As a specific silane coupling agent as a hydrophobizing agent,
Silazanes: vinylsilazane, hexamethyldisilazane, tetramethyldisilazane,
Chlorosilanes: trimethylchlorosilane, dimethyldichlorosilane, methyltrichlorosilane, vinyltrichlorosilane,
Alkoxysilanes: trimethylmethoxysilane, dimethyldimethoxysilane, methyltrimethoxysilane, vinyltrimethoxysilane,
Silane coupling agents: vinyltriacetoxysilane, vinyltris (methoxyethoxy) silane, vinyltrimethoxysilane, vinyltriethoxysilane, allyltrimethoxysilane, etc. are applicable, trimethylmethoxysilane, dimethyldimethoxysilane, methyltrimethoxy Silane, hexamethyldisilazane, trimethylchlorosilane and the like are preferable.

  These hydrophobizing agents may be appropriately diluted with hexane, toluene, methanol, ethanol, acetone, pyridine, water or the like.

  These hydrophobizing agents may be used alone or in combination, and the hydrophobized cellulose fibers obtained by the hydrophobizing agent may be further hydrophobized. The proportion of the hydrophobizing agent is not particularly limited, but the proportion of the hydrophobizing agent is preferably 10% by mass or more and 99% by mass or less with respect to the cellulose fiber after the hydrophobizing treatment, and 30% by mass. % To 98% by mass is more preferable.

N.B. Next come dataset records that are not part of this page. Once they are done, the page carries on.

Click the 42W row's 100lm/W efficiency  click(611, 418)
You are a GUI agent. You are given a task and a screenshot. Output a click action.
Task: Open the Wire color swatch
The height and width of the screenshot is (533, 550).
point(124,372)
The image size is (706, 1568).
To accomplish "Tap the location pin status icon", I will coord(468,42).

  The amphiphilic polymers preferably used for the surface modification (surface treatment) of cellulose fibers are listed below.

(Amphiphilic polymer)
An amphiphilic polymer is a polymer having both a hydrophilic component and a lipophilic component in a polymer unit, and has a property of dissolving and dispersing in both an organic solvent and water. Since the surface treatment with the amphiphilic polymer is performed by adsorbing on the cellulose fiber due to affinity (including hydrogen bonding) with the hydroxyl group, it is added to, mixed with, and adsorbed to the cellulose dispersion.

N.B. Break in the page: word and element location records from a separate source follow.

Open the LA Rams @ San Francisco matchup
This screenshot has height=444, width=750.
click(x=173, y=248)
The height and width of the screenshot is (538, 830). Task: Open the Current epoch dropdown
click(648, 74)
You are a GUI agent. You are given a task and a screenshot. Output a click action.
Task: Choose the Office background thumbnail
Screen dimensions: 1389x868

  The polymer may be a homopolymer composed of a single monomer having both a hydrophilic component and a lipophilic component in the side chain, or may be a copolymer polymer obtained by copolymerizing a hydrophilic component monomer and a lipophilic component monomer.

  For example, (polyoxyalkylene) acrylate and methacrylate are commercially available hydroxypoly (oxyalkylene) materials such as “Pluronic” (Pluronic (manufactured by Asahi Denka Kogyo Co., Ltd.)), Adeka Polyether (Asahi Denka Kogyo Co., Ltd.). )), Carbowax [Carbowax (Glyco Products)], Triton [Toriton (from Rohm and Haas)] and P.I. E. What is generally sold as G (Daiichi Kogyo Seiyaku Co., Ltd.) can be used.

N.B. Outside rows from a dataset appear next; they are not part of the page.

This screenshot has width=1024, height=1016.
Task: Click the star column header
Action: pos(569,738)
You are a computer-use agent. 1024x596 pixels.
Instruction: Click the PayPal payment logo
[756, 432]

  Alternatively, an amphiphilic polymer may be synthesized by copolymerizing a hydrophilic component monomer and a lipophilic component monomer. In this case, an acrylic resin that is easy to polymerize and has a wide variety of monomers is preferred. The acrylic resin may be a homopolymer based only on the acrylic monomer, or may be copolymerized with other monomers based on the acrylic monomer. May be.

  Examples of the acrylic monomer include general acrylic acid, methacrylic acid, methyl acrylate, methyl methacrylate, acrylic chloride, methacrylic chloride, and acrylic acid anhydride.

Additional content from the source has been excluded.